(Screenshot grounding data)
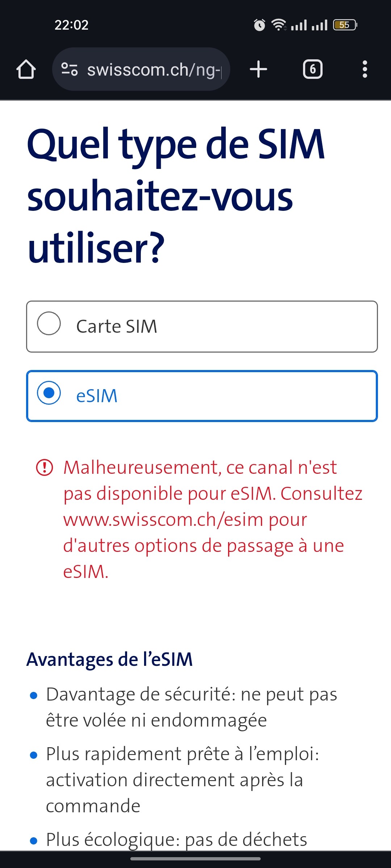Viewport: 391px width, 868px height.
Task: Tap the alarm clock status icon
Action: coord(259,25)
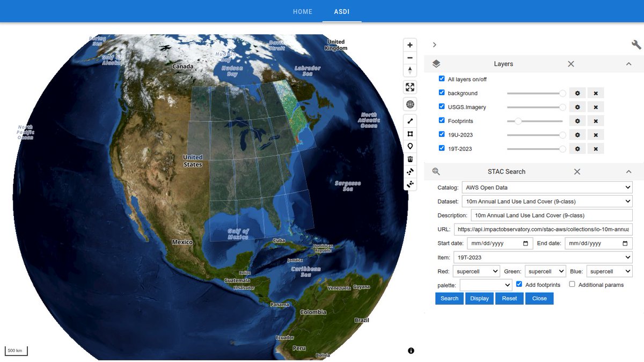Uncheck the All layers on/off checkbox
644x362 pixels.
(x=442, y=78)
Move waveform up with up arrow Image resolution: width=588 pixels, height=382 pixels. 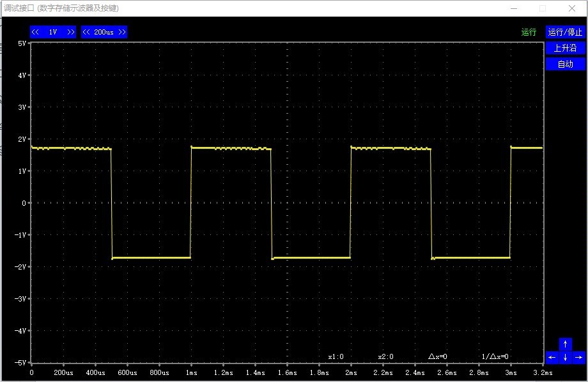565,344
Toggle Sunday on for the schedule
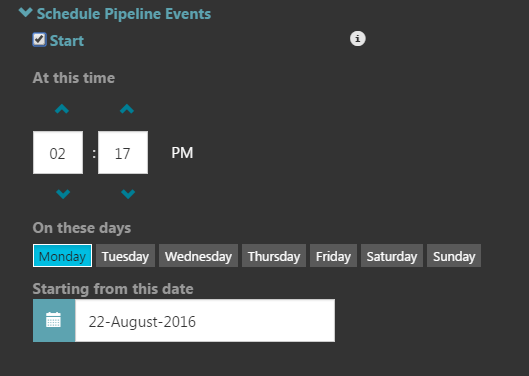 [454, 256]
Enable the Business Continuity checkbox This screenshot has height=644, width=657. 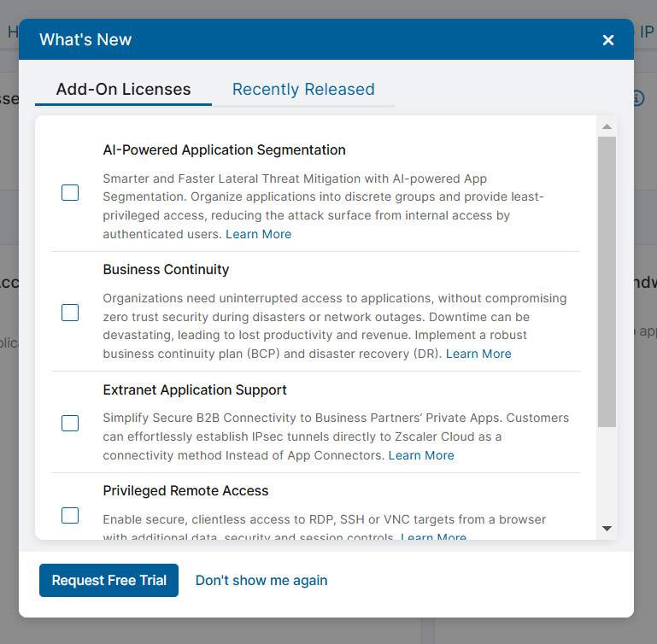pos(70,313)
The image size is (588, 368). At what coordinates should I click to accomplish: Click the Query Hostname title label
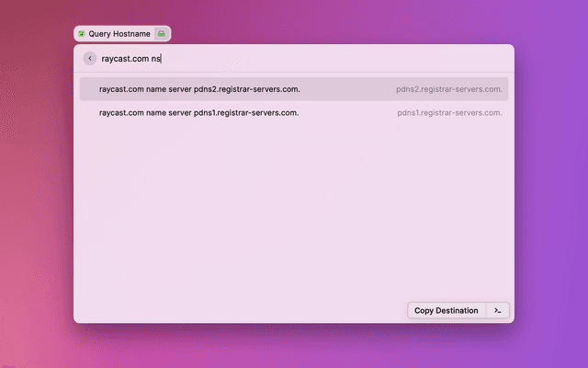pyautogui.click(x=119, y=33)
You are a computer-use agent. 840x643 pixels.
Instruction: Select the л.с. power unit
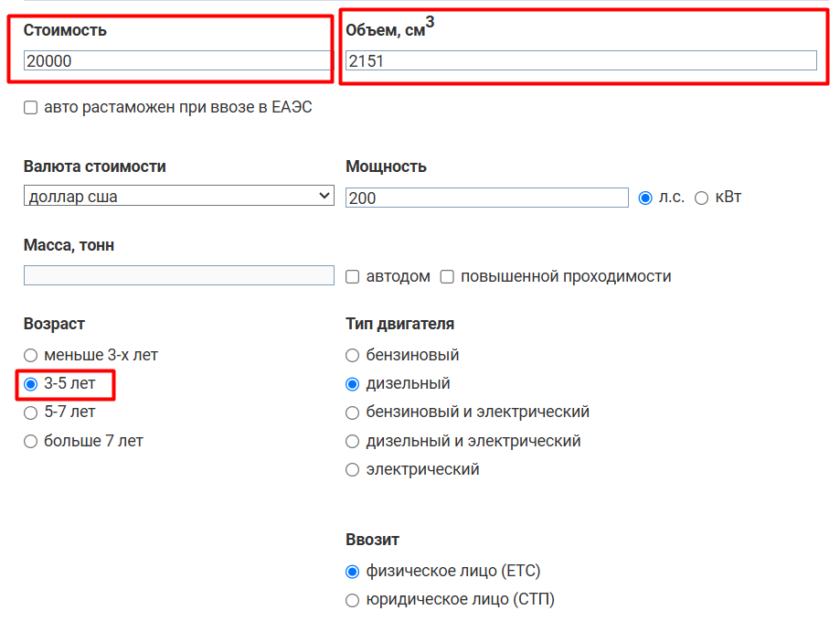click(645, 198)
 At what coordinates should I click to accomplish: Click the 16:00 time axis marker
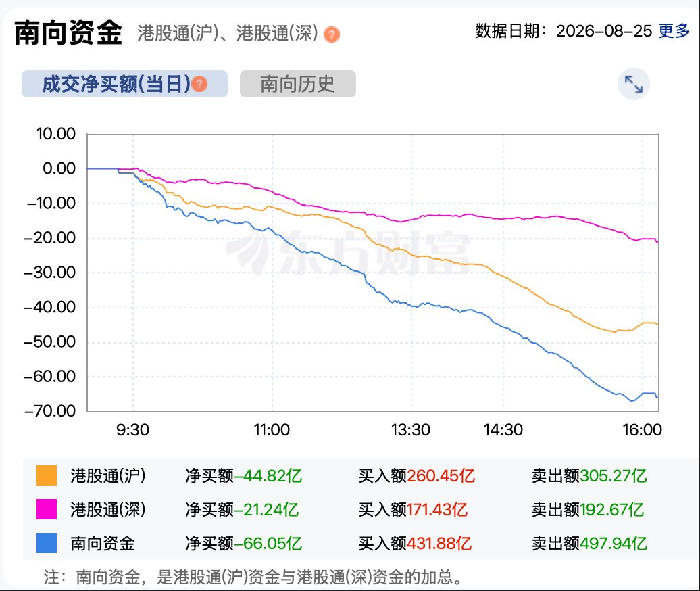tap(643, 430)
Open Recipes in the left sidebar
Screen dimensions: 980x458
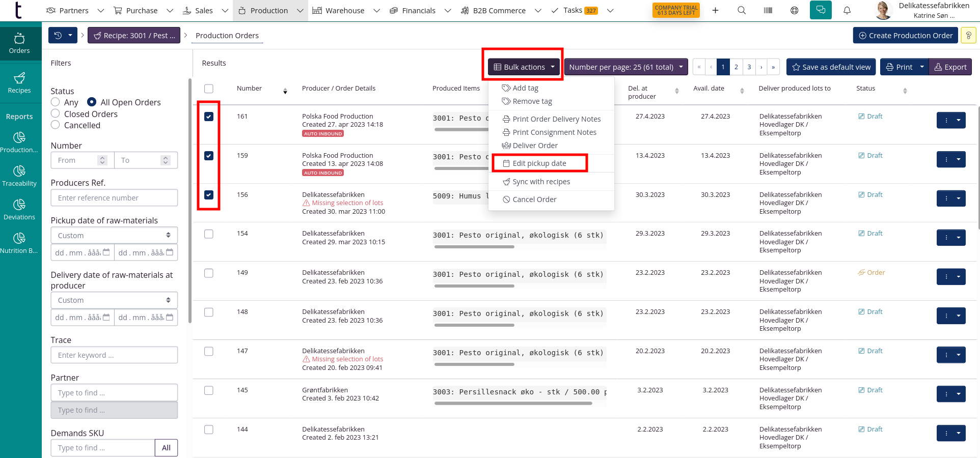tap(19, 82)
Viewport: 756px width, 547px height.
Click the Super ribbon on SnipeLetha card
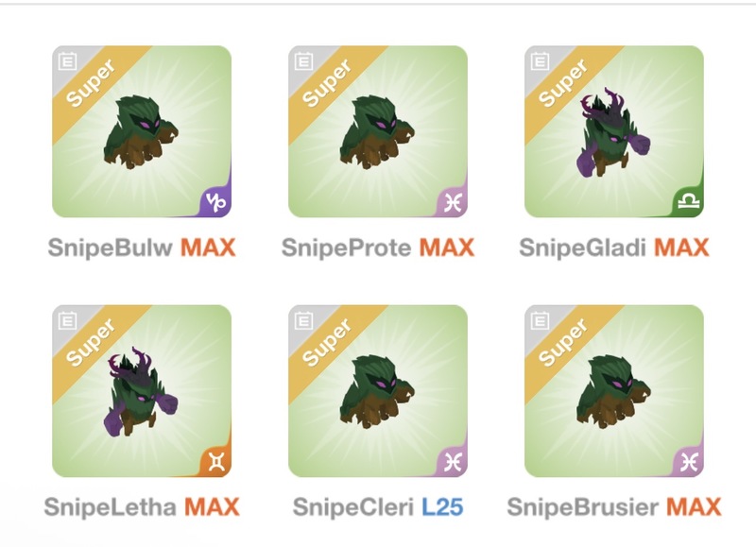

What you will do: Hand back exactly the lines from the one with "Open Recipes in the left sidebar" through the last line of the data above, both ends included, with every picture left out.

Written response:
Open Recipes in the left sidebar
Screen dimensions: 980x458
tap(19, 82)
Viewport: 756px width, 547px height.
Click the Super ribbon on SnipeLetha card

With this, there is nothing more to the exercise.